[Instructions to follow]
Reproduce all of the items below, swapping every occurrence of "Benefit" for "Payment" and leaving everything else unchanged.

[Data in this exercise]
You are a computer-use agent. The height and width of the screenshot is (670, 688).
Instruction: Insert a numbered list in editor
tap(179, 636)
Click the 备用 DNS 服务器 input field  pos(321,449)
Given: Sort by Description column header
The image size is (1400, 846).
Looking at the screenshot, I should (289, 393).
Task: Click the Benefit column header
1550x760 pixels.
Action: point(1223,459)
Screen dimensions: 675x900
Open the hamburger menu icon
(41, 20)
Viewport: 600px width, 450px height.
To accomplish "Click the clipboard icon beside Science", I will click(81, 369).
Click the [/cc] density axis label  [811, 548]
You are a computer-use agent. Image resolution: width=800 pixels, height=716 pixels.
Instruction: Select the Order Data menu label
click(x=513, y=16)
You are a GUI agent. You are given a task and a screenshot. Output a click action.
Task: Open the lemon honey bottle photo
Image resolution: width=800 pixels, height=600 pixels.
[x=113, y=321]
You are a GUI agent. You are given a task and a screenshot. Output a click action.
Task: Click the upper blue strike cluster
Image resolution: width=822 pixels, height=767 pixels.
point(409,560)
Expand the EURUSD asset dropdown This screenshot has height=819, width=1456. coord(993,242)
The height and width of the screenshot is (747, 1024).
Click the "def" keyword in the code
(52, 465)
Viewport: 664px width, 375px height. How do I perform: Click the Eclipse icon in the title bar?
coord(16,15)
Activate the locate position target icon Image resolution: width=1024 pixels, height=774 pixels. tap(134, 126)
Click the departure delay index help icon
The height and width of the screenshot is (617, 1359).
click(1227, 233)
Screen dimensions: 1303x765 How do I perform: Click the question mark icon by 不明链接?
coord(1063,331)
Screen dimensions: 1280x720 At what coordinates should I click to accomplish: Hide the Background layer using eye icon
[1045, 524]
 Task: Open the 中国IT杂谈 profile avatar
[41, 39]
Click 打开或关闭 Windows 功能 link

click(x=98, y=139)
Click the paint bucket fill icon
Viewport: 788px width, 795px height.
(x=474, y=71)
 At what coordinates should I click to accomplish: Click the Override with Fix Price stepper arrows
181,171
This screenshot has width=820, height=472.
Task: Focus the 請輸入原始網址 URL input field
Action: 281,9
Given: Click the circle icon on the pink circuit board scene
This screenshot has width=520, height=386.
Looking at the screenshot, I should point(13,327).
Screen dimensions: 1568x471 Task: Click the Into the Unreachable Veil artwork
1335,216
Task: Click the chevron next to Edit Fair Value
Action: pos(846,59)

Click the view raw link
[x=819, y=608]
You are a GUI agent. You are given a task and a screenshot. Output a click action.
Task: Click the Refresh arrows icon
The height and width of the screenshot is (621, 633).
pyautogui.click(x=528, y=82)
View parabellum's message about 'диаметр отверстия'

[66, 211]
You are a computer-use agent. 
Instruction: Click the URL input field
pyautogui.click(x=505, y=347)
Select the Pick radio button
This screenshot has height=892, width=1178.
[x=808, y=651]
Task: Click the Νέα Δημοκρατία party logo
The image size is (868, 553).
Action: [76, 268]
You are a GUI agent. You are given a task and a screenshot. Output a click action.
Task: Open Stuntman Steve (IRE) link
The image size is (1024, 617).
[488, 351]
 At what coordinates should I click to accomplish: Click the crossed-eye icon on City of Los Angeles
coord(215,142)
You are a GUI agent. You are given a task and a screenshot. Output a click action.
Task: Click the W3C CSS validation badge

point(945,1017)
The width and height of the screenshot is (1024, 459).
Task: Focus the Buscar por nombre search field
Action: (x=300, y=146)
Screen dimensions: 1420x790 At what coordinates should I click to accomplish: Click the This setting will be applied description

[Answer to the task]
You are a computer-use agent. The height and width of the screenshot is (670, 688).
Instruction: Insert a numbered list in editor
tap(179, 636)
Click the 备用 DNS 服务器 input field  pos(321,449)
Given: Sort by Description column header
The image size is (1400, 846).
Looking at the screenshot, I should (289, 393).
Task: Click the Payment column header
1550x760 pixels.
Action: point(1223,459)
Screen dimensions: 675x900
Open the hamburger menu icon
(41, 20)
Viewport: 600px width, 450px height.
To accomplish "Click the clipboard icon beside Science", I will click(81, 369).
Click the [/cc] density axis label  [811, 548]
You are a computer-use agent. Image resolution: width=800 pixels, height=716 pixels.
Instruction: Select the Order Data menu label
click(x=513, y=16)
You are a GUI agent. You are given a task and a screenshot. Output a click action.
Task: Open the lemon honey bottle photo
Image resolution: width=800 pixels, height=600 pixels.
[x=113, y=321]
You are a GUI agent. You are given a task and a screenshot. Output a click action.
Task: Click the upper blue strike cluster
Image resolution: width=822 pixels, height=767 pixels.
point(409,560)
Expand the EURUSD asset dropdown This screenshot has height=819, width=1456. coord(993,242)
The height and width of the screenshot is (747, 1024).
Click the "def" keyword in the code
(52, 465)
Viewport: 664px width, 375px height. How do I perform: Click the Eclipse icon in the title bar?
coord(16,15)
Activate the locate position target icon Image resolution: width=1024 pixels, height=774 pixels. tap(134, 126)
Click the departure delay index help icon
The height and width of the screenshot is (617, 1359).
click(1227, 233)
Screen dimensions: 1303x765 How do I perform: Click the question mark icon by 不明链接?
coord(1063,331)
Screen dimensions: 1280x720 At what coordinates should I click to accomplish: Hide the Background layer using eye icon
[1045, 524]
 Task: Open the 中国IT杂谈 profile avatar
[41, 39]
Click 打开或关闭 Windows 功能 link

click(x=98, y=139)
Click the paint bucket fill icon
Viewport: 788px width, 795px height.
(x=474, y=71)
 At what coordinates should I click to accomplish: Click the Override with Fix Price stepper arrows
181,171
This screenshot has width=820, height=472.
Task: Focus the 請輸入原始網址 URL input field
Action: 281,9
Given: Click the circle icon on the pink circuit board scene
This screenshot has width=520, height=386.
Looking at the screenshot, I should point(13,327).
Screen dimensions: 1568x471 Task: Click the Into the Unreachable Veil artwork
1335,216
Task: Click the chevron next to Edit Fair Value
Action: pos(846,59)

Click the view raw link
[x=819, y=608]
You are a GUI agent. You are given a task and a screenshot. Output a click action.
Task: Click the Refresh arrows icon
The height and width of the screenshot is (621, 633).
pyautogui.click(x=528, y=82)
View parabellum's message about 'диаметр отверстия'

[66, 211]
You are a computer-use agent. 
Instruction: Click the URL input field
pyautogui.click(x=505, y=347)
Select the Pick radio button
This screenshot has height=892, width=1178.
[x=808, y=651]
Task: Click the Νέα Δημοκρατία party logo
The image size is (868, 553).
Action: [76, 268]
You are a GUI agent. You are given a task and a screenshot. Output a click action.
Task: Open Stuntman Steve (IRE) link
The image size is (1024, 617).
[488, 351]
 At what coordinates should I click to accomplish: Click the crossed-eye icon on City of Los Angeles
coord(215,142)
You are a GUI agent. You are given a task and a screenshot. Output a click action.
Task: Click the W3C CSS validation badge

point(945,1017)
The width and height of the screenshot is (1024, 459).
Task: Focus the Buscar por nombre search field
Action: (x=300, y=146)
Screen dimensions: 1420x790 At what coordinates should I click to accomplish: Click the This setting will be applied description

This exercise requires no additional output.